TASK STATEMENT: Only one stretch of the data is wanted: the line containing "Where should I click to: Remove", the line containing "Task: Open the Dashboard menu item", and every line between them, copied exactly.

Pixel coordinate grounding data
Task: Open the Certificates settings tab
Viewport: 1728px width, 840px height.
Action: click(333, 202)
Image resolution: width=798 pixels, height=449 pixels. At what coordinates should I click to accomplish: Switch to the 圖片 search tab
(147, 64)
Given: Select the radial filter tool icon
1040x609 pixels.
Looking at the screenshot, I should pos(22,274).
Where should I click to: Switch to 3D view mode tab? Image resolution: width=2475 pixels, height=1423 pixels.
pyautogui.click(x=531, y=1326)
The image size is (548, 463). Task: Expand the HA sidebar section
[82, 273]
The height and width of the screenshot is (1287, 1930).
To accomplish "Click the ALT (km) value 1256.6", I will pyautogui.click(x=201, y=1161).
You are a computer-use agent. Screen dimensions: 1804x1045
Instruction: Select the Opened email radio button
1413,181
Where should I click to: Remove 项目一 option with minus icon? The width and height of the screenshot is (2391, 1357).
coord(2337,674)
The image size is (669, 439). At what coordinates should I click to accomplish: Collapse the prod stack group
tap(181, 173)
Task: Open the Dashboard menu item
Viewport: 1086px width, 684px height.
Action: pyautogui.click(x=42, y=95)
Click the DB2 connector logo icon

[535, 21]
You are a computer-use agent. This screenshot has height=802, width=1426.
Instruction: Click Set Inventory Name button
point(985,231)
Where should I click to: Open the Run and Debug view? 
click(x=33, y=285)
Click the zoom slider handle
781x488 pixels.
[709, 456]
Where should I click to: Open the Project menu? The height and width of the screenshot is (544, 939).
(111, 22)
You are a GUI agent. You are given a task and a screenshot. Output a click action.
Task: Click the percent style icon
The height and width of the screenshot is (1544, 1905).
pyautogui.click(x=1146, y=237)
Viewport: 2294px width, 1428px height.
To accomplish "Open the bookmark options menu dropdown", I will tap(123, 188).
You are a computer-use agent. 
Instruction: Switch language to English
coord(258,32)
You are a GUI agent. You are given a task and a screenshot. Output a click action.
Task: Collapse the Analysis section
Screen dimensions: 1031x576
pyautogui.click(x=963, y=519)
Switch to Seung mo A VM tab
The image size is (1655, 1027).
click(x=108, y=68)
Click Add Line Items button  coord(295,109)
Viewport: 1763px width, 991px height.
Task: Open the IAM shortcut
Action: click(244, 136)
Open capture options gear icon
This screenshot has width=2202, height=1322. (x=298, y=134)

ANSWER TO THIS TASK:
Where should I click to: Remove 项目一 option with minus icon? The width and height of the screenshot is (2391, 1357).
coord(2337,674)
The image size is (669, 439). At what coordinates should I click to accomplish: Collapse the prod stack group
tap(181, 173)
Task: Open the Dashboard menu item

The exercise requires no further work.